_Problem to work on_:
Only one stretch of the listing below is wanted. Give it again exactly, from the line with "Task: Select Geodesic Active Contours method" through the line with "Task: Select the QUARTERLY period toggle".

_Provided data_:
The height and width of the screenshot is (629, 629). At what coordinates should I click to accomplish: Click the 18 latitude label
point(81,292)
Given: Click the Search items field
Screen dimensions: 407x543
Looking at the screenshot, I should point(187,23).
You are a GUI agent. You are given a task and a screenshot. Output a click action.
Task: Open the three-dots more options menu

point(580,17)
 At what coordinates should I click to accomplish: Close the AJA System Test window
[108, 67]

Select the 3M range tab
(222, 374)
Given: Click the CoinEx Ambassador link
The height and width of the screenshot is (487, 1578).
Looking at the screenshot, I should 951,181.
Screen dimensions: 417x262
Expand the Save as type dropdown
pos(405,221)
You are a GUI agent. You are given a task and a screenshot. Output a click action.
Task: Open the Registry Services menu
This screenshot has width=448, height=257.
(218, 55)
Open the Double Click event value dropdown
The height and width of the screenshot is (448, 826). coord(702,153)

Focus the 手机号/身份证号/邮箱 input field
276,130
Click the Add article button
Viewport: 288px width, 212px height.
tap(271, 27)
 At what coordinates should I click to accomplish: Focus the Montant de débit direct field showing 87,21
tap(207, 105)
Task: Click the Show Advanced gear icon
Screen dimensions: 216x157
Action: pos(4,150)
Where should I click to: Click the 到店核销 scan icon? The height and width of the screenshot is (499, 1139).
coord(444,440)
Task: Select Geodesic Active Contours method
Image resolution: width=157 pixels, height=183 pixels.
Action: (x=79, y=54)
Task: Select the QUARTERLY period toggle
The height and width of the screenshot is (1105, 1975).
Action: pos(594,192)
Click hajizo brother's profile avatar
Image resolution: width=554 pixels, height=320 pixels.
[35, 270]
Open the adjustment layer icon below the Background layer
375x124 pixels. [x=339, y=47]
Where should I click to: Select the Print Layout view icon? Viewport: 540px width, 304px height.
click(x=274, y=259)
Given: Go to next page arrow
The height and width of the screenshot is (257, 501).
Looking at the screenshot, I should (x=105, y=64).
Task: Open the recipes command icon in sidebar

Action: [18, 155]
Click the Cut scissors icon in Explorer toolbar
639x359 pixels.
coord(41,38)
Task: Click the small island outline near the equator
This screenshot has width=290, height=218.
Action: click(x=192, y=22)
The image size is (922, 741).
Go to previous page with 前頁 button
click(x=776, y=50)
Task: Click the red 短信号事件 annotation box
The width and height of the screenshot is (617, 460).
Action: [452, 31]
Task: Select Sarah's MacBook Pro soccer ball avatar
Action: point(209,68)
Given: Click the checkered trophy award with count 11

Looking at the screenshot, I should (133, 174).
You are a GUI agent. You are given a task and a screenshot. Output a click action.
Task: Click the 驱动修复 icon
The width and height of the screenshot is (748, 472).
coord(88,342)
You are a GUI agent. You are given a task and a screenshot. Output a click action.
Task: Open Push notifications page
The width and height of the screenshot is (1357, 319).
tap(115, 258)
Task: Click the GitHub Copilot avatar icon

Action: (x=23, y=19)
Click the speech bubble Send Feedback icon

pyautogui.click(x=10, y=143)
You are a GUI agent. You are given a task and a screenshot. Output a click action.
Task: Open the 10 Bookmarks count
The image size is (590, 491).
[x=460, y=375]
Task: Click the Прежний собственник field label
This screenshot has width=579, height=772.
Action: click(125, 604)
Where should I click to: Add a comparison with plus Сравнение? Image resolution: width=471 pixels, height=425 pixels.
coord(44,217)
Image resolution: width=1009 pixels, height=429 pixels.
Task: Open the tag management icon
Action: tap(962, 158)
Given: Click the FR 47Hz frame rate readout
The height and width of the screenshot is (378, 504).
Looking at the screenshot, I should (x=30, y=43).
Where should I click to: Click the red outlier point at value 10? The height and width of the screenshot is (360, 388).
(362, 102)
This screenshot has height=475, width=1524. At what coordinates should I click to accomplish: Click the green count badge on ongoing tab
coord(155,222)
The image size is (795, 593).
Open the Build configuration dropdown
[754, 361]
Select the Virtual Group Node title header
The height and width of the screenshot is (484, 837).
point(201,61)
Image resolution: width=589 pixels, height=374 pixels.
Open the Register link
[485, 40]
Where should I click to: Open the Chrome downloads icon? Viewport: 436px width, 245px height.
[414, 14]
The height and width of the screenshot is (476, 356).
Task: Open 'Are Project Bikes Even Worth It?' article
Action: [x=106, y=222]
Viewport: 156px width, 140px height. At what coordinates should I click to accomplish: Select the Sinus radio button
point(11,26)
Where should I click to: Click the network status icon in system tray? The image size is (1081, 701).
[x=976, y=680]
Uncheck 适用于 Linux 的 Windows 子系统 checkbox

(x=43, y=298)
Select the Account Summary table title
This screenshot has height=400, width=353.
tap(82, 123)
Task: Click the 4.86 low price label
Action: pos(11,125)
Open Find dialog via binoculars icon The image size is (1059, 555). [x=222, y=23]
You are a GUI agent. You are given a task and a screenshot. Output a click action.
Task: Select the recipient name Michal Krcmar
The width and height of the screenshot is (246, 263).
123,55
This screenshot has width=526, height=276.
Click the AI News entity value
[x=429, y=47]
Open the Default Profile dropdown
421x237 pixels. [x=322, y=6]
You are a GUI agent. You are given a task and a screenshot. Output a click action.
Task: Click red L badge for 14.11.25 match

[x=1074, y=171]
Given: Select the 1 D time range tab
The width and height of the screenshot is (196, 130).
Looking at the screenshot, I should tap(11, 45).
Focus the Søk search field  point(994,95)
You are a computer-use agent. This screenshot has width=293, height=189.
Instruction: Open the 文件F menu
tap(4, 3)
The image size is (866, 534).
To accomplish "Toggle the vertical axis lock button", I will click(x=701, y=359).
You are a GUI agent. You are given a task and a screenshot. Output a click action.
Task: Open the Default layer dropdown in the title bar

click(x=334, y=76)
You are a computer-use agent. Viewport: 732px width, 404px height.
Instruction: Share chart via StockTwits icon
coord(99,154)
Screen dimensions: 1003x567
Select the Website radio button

_Your response_:
Task: Select Geodesic Active Contours method
Image resolution: width=157 pixels, height=183 pixels.
Action: (x=79, y=54)
Task: Select the QUARTERLY period toggle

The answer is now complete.